Wednesday, August 29, 2007

"Bitch."

Last night, T., A. and I got into a very, very long and complicated discussion about the word "bitch", hip-hop, African-American culture, and racism.

It started when I heard a song playing - rap, or hip-hop, something - and said something off-handedly after hearing the word "bitch" (or maybe just being reminded of it), something general and controversial, like "This is what bothers me about black culture."

Having had experience at a public school in St. Louis, A. is highly sensitized to stereotyping and segregation. Hearing my blanket statement was understandably not OK to her. She looked at me, concerned, and asked why I would say that.

"When I hear the music that's mainstream and popular, it's almost always about how money is great, and women are 'bitches', and all of these things I just don't agree with. I feel like the values are really strange," I said (sounding like somebody's grandma.)

"Yeah, but 'white' pop music doesn't exactly represent white people," T. joined in.

"Right, and tons of white suburban kids listen to rap music. But the thing is, that's what's being consumed. So that's what's being allowed to represent black music, and African-Americans in general. It's what's being chosen," I said.

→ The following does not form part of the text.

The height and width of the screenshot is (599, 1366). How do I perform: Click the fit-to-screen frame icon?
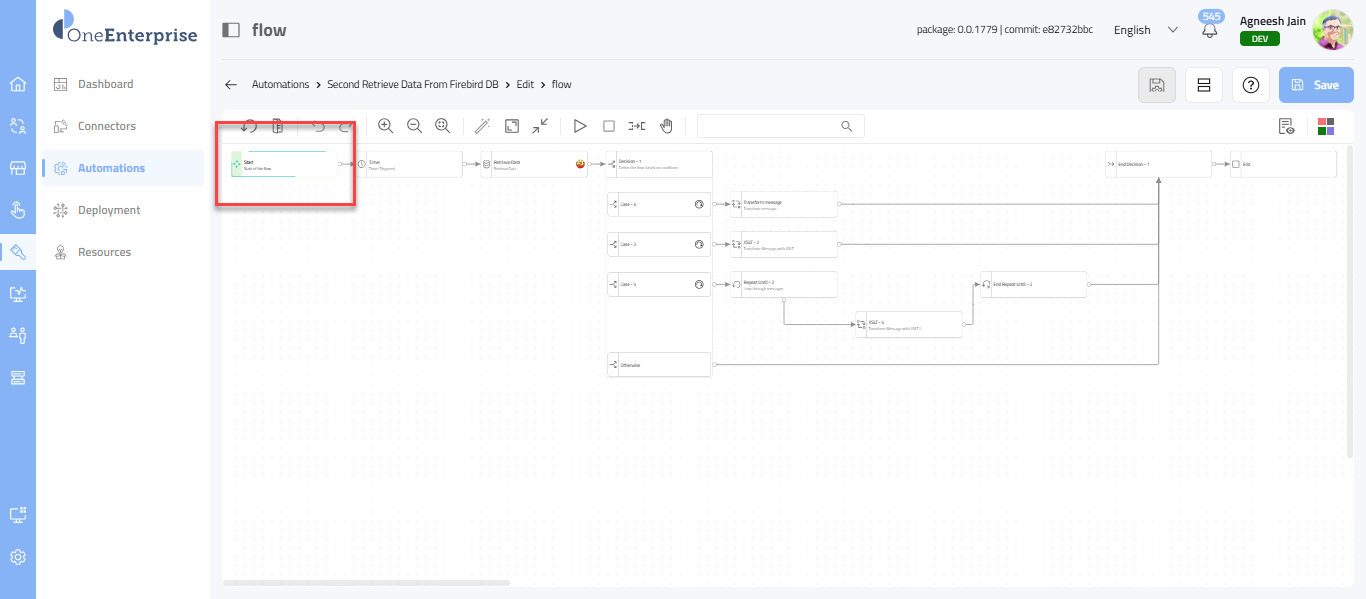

A. pointed out that she felt this was mainly a low socio-economic thing, which led us into a discussion of the problem of poverty in the black community. It got really charged really quickly. A. said she was just concerned that I was approaching black culture with a negative attitude, which is destructive because equality still hasn't been achieved. She said it was easy to see something I dislike and apply it to the whole group of people. That it's easy just to turn off.

This is true, I said, but how can I approach something I find negative with a positive attitude? I don't like the word "bitch", and I don't think it improves things to use it more broadly, so why support it?

A. and T. argued that I shouldn't support use of the word, but I shouldn't tune out the musician either. Then it became a more linguistic conversation, about how the word "bitch" is different when I hear it from my white small-town background than it sounds from the perspective of someone in the black community.. that in the latter situation, it is less stigmatized. I can have my opinion, but I should understand the difference and approach it with respect.

Basically, T. said, it can be something I dislike but not disrespect. Respect implies a kind of openness--not turning one's back. This was, I think, his main point. A. wanted to emphasize that one should approach an entire group of people positively, even with negative associations. I wanted to stress that I don't think racism should be destroyed at the cost of sexism being allowed--that to be accepting of people shouldn't mean being accepting of things you don't respect.

I think we all got somewhere, although it was sort of loud and passionate toward the end. When you start talking about sexism in a multi-gender context, or racism within the American context, automatically everything requires great care. And we were doing both.